■ What you are asked to do: Exactly the lines from the one holding "The image size is (798, 624)." through the last line of the listing below must appear in the answer, and no pictures.

■ Data to process:
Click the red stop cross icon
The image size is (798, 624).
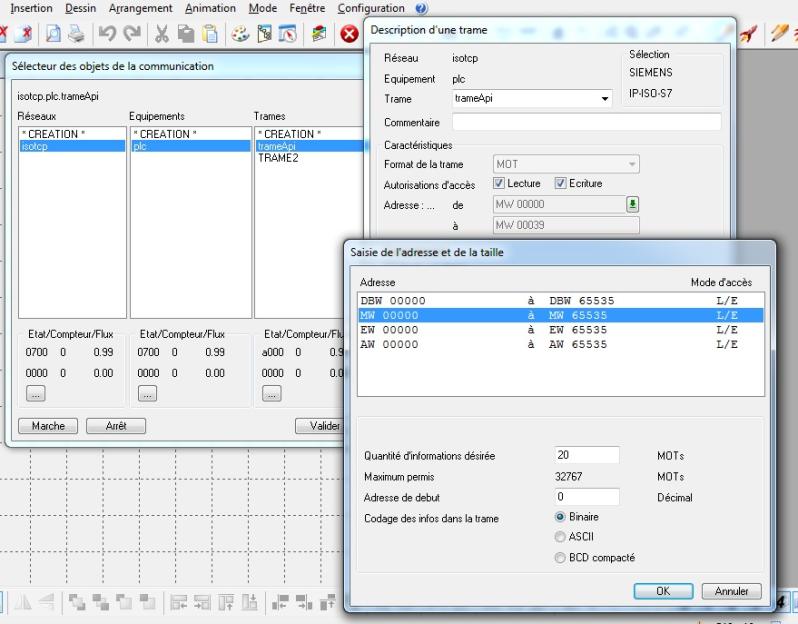351,33
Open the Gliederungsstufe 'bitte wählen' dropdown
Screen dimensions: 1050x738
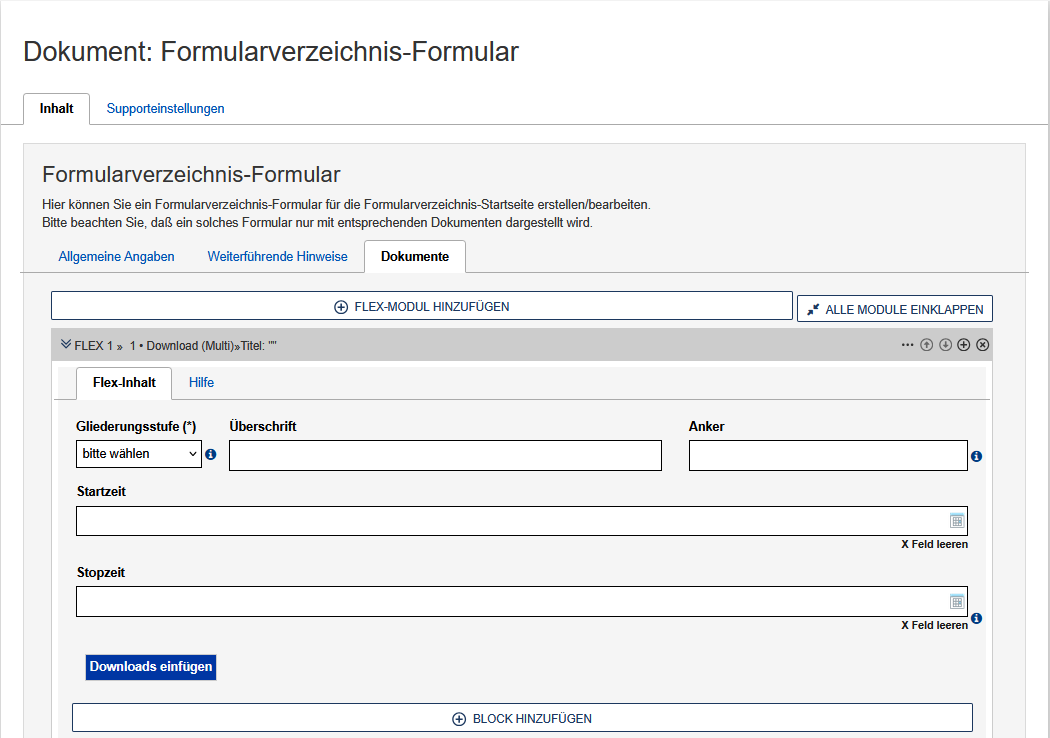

■ Output for this task:
The image size is (798, 624).
351,33
Open the Gliederungsstufe 'bitte wählen' dropdown
Screen dimensions: 1050x738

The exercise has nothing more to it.